Personal information
- Full name: Gilbert Lindsay Douglas Hole
- Born: 28 June 1882 Edinburgh, Midlothian, Scotland
- Died: 10 November 1967 (aged 85) Edinburgh, Midlothian, Scotland
- Batting: Right-handed
- Bowling: Right-arm medium

Domestic team information
- 1910–1926: Scotland

Career statistics
| Competition | First-class |
| Matches | 10 |
| Runs scored | 260 |
| Batting average | 17.33 |
| 100s/50s | –/– |
| Top score | 37 |
| Balls bowled | 1,013 |
| Wickets | 27 |
| Bowling average | 16.66 |
| 5 wickets in innings | 2 |
| 10 wickets in match | – |
| Best bowling | 5/20 |
| Catches/stumpings | 2/– |
- Source: Cricinfo, 2 August 2022

= Gilbert Hole =

Scottish cricketer and badminton player

Gilbert Lindsay Douglas Hole (28 June 1882 — 10 November 1967) was a Scottish first-class cricketer, cricket administrator, and British Army officer.

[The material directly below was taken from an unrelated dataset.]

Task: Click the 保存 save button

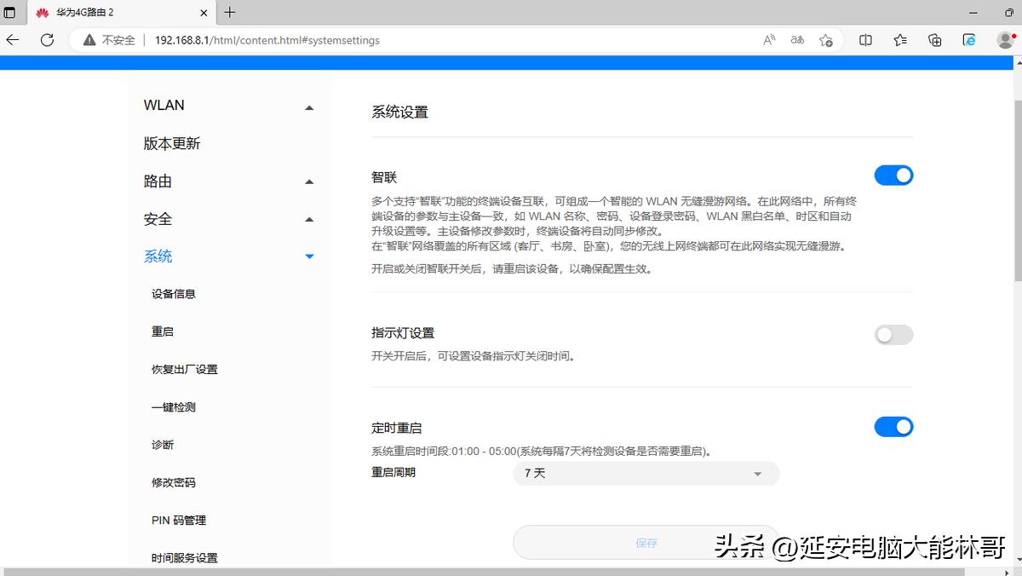Action: coord(646,542)
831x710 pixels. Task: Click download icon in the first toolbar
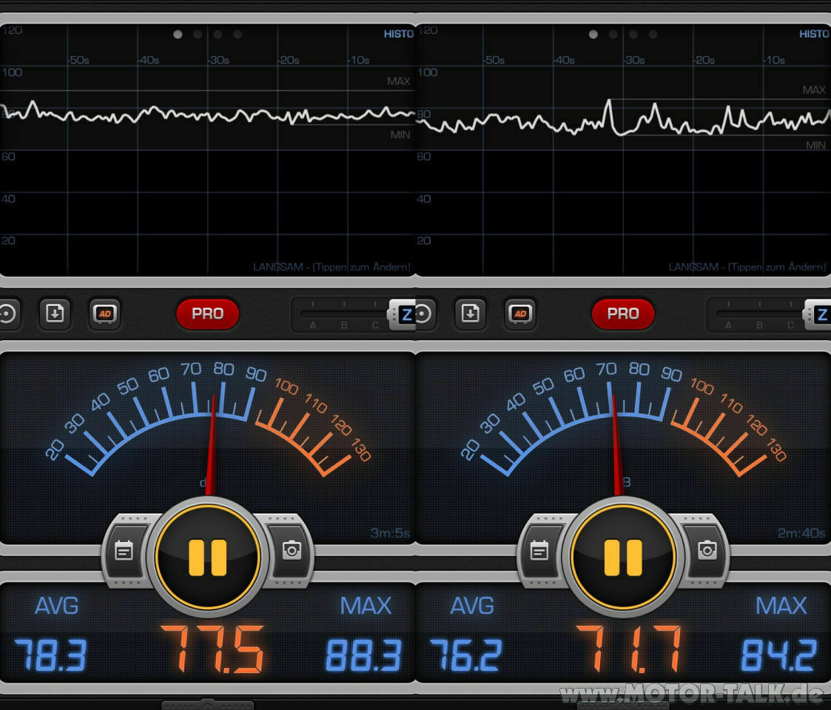click(x=55, y=314)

The son of the artist William Hole, he was born at Edinburgh in June 1882. He was educated at the Edinburgh Academy, before matriculating to study law at the University of Edinburgh. He initially played his club cricket for Edinburgh Academical Cricket Club, Hole made his debut for Scotland in first-class cricket against Ireland at Dublin, with him making a further appearance before the First World War against the same opposition at Dublin in 1912.

In 1906, he married Grace Chalmers, the eldest daughter of a Liverpool merchant. This connection to the city saw him serve in the war with the Liverpool Scottish, which formed part of the King's Regiment (Liverpool). He initially served as a private from 1916, before being commissioned as a second lieutenant in February 1917. He saw action on the Western Front at the Third Battle of Ypres and the Battle of Cambrai, in addition to engagements at Festubert and La Bassée. He was later promoted to lieutenant in July 1918.

Following the war, Hole resumed playing first-class cricket for Scotland, making an additional eight appearances until 1926, six of which came in the annual match against Ireland. Playing as an all-rounder in the Scottish side, he scored 260 runs in his ten first-class matches at an average of 17.33, with a highest score of 37. As a right-arm medium pace bowler, he took 27 wickets at a bowling average of 16.66; he took two five wicket hauls, with best figures of 5 for 20 against Ireland in 1912. In his professional capacity as a solicitor, Hole was a member of the Society of Writers to Her Majesty's Signet. Hole later served as the president of the Scottish Cricket Union in 1937. He died at Edinburgh in November 1967.